Arthur J. Rosenberg, in 1960, created the company called Tyco Incorporated. It was located in Waltham in Massachusetts. The company continued to grow and in 1982, it was divided into different divisions with a division each in charge of packaging, fire protection and electronics (The Law Teacher 2014). In the 1990’s, the company was shaken up again and new divisions created to take care of flow control, health care products, electronic components and fire and security services. Tyco also began acquiring other companies and by 2000 Tyco had taken over companies like the CIT Group, ADT and Raychem.
Dennis Kozlowski was appointed as CEO in 1992. He had previously held the positions of Chief Financial Officer, Company’s President and Executive. Kozlowski began an aggressive program to acquire and merge with other companies and was also known to pick only people close to him to serve on the board of Tyco Inc. (The Law Teacher 2014).
Because of the company’s growth, a stock split was instituted in 1999 and stories began to spread that Tyco was engaged in bad accounting practices and specifically that the company was “producing irregular financial accounts” an allegation that Tyco denied. Kozlowski, during his time as CEO, oversaw the mergers and acquisitions, which grew Tyco’s profits to beyond the $30 billion mark.
Due to persistent rumors, the Board of Directors of Tyco began investigations in 2002, revealing that Kozlowski had received $81 million in bonuses that were unauthorized, purchased art worth $14.725 million to install in his $30 million apartment located in New York City and had diverted company funds on many occasions (Mintz 2012). He also held a $2 million party in Sardinia, Italy for his wife’s 40th birthday and billed Tyco for $1 million. Dennis Kozlowski and Mark Schwartz who was the Chief Finance Officer (CFO) are said to have stolen $170 million from Tyco had irregularly and fraudulently sold $430 million worth of stock options (The Law Teacher 2014).
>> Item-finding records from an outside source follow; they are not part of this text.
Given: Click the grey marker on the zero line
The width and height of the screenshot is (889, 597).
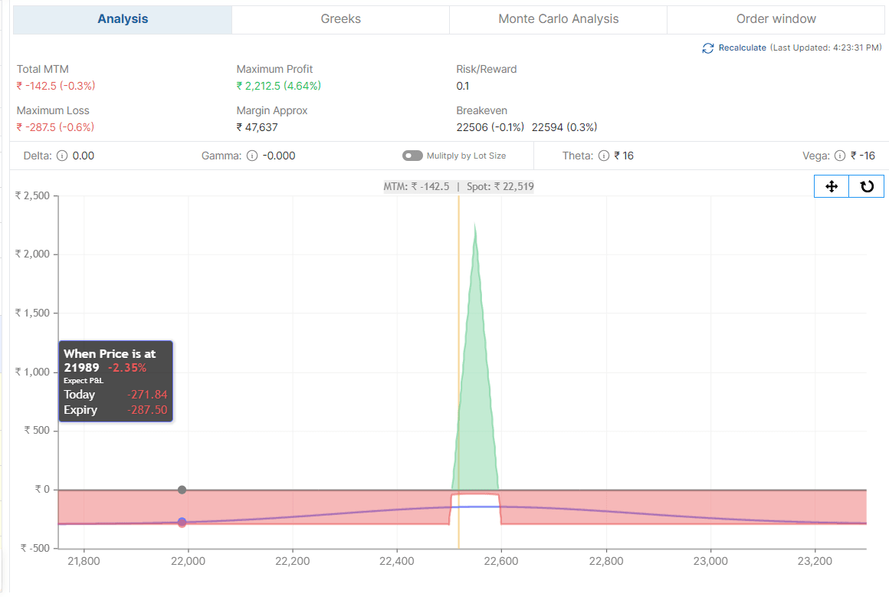Looking at the screenshot, I should [x=182, y=490].
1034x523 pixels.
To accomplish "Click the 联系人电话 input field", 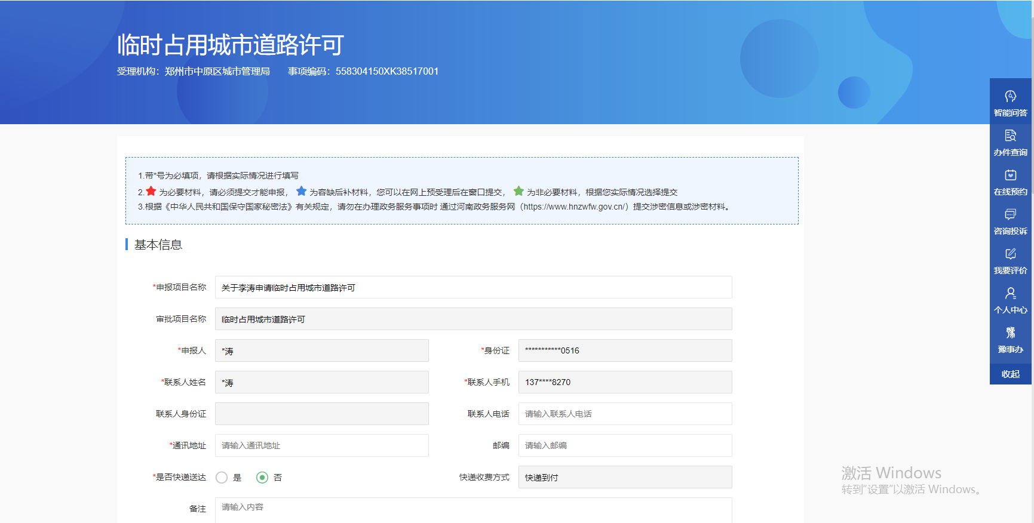I will [x=625, y=414].
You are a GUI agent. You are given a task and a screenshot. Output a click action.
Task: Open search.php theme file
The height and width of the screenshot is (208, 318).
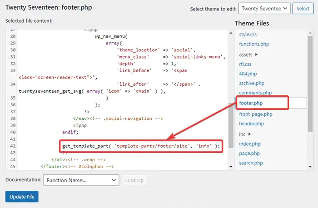[251, 163]
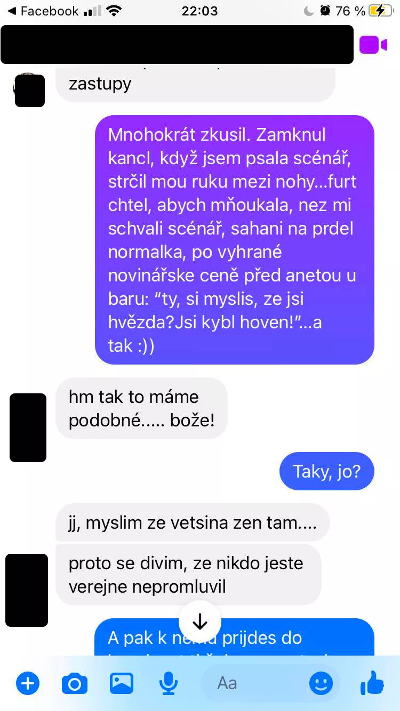Tap the partially visible "A pak k" message
The height and width of the screenshot is (711, 400).
[235, 637]
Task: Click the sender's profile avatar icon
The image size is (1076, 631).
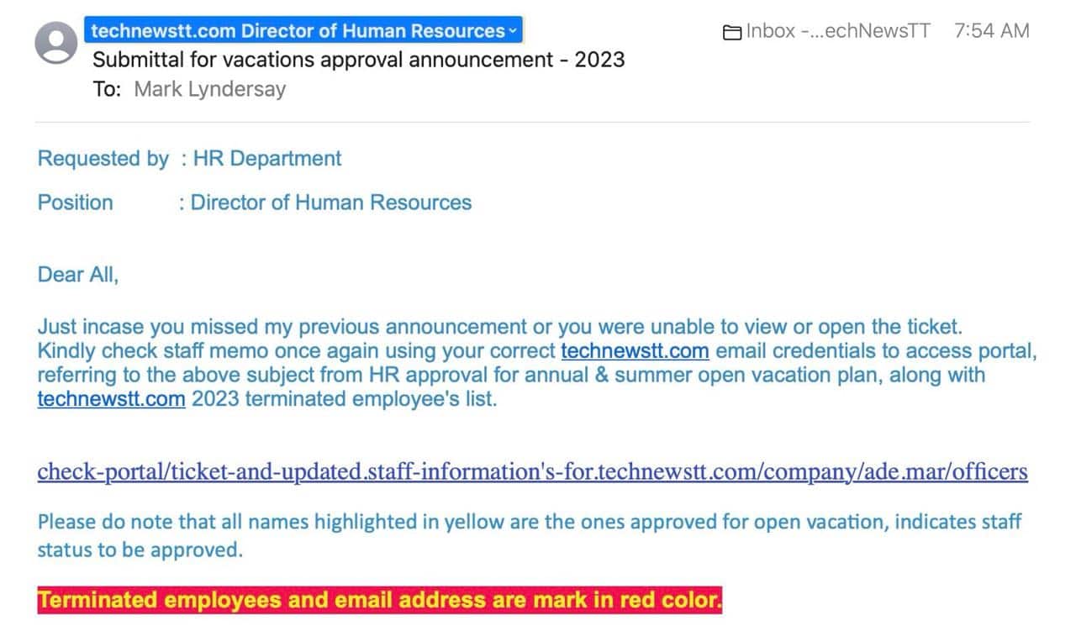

In 2002, the Manhattan District Attorney’s office, led by DA Robert Morgenthau (Neal 2013) indicted Dennis Kozlowski and was found guilty of grand larceny, securities fraud, falsifying business records and perpetrating fraud worth $134 million and was convicted in 2005 (Farnham 2013). He was jailed and was awarded parole after spending more than 8 years in prison and released on January 17, 2014. During an interview with Morley Safer on 60 Minutes, Kozlowski said that he was only doing what CEO’s that preceded him at Tyco had done and that he had not broken the rules (Mintz 2012).
Kozlowski’s actions are no different from those of the leaders of Goldman Sachs. A Senate panel tasked with investigating the financial crisis of 2008-2009 had discovered impropriety on the part of the company. However, the Justice Department released a statement said in a statement that “The department and investigative agencies ultimately concluded that the burden of proof to bring a criminal case could not be met based on the law and facts as they exist at this time…” (Mintz 2012) and would therefore not prosecute. These executives broke the same rules as Kozlowski and should have been prosecuted.
Ethical relativism, as a theory, holds that the norms of a person’s culture or situation determine ethics and morality and that morality is relative to these things (Velasquez, Andre, Shanks, Meyer 1992). In stating that he only acted the way he did because CEO’s before him had done the same, Kozlowski was suggesting that he was free to determine his own ethics in line with whatever situation he was faced with. Therefore, whatever prevailing facts there were; Kozlowski was asserting that what he did wasn’t wrong or unethical, given that other people before him had done the same.
Ethics are founded upon ideas and core values that should be followed irrespective of the situation. These values are immutable and include such things honesty and trustworthiness. Any person that acts in a manner that contravenes these values is wrong; irrespective of their circumstances, therefore Kozlowski was wrong to break the trust of his employers and to try to cover up the truth.
Kozlowski’s interests were also discordant with those of his employers and he put his own interests before those of the people that employed him in committing embezzlement, accounting fraud and cronyism in appointing his friends to the board (The Law Teacher 2014).
Kozlowski was wrong to break the trust of his employers and to steal from them and for that, he should have faced severe punishment and be used as an example to anyone else that would think of doing something similar.
Kozlowski faced the ethical dilemma of carrying out the work he had been hired to do with honesty against benefitting illegally from the same job, to put the interests of his employers first or to advance his own and failed. Kozlowski also failed as a leader because he did not set the right example for those who worked under him and if they knew their leader was stealing from the company, they too would have probably gone down the same path of embezzlement, fraud and misappropriation of company funds.